As we traced the impacts of the pandemic from sector to sector and through overlapping technological themes, we ended up with a chart roughly resembling an ecosystem web. While it is far from a clean artifact, we hope it is helpful for visualizing the overlap between sectors and the common technological themes we saw connecting them.

Our sector ecosystem web, with the overarching themes in the middle and subsectors in the call outs

Final Thoughts

One trend that we saw overarchingly but which did not fit neatly into this framework was the idea of resiliency — born of COVID’s ability to reveal just how fragile our systems really are.

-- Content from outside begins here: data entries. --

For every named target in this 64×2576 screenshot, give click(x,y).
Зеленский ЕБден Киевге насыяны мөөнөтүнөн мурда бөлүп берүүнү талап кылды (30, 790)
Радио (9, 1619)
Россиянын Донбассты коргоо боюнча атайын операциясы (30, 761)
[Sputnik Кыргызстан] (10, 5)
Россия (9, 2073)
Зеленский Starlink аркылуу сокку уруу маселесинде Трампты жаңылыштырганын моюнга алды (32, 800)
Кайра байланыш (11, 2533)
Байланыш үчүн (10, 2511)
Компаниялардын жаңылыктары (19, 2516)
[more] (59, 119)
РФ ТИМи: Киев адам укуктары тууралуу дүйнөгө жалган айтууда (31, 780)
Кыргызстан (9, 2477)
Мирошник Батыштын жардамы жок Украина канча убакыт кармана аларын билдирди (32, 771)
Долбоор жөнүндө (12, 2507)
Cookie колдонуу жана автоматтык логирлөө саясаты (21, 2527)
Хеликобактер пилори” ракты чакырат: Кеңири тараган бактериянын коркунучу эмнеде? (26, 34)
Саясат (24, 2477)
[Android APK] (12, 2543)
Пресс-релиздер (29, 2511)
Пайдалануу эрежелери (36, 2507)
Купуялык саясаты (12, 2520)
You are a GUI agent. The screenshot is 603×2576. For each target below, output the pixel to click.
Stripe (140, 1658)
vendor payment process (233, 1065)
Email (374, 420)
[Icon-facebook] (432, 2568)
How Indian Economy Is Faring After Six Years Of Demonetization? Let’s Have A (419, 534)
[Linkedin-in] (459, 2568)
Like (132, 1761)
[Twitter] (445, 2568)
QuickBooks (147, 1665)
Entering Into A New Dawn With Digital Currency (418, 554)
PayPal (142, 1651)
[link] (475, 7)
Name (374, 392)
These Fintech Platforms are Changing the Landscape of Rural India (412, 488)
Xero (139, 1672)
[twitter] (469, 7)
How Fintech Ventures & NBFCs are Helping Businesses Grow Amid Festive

But by dramatically interrupting our technological and economic inertia, the pandemic has also given us the chance to fix those failure points. Herein lies the unique opportunity that characterizes disruption of this scale. If we are forced to rethink and rebuild how our society works, then we have the opportunity to build resiliency into the foundation.

This opportunity feels like a timely one given some of the larger environmental, social, and economic crises that are looming. And it’s possible that the disruption brought by COVID serves as a tipping point for some of the transformational structural changes we need to alter our current trajectory.

For now, we wanted to offer up this thought experiment as a way to spark conversation around some of the more tangible and direct opportunities for innovation as a result of COVID. Our analysis is far from certain and certainly non-exhaustive. What is clear is that a dramatic paradigm shift brings with it the opportunity and impetus for large, structural changes and we are excited to witness and hopefully play a part in it.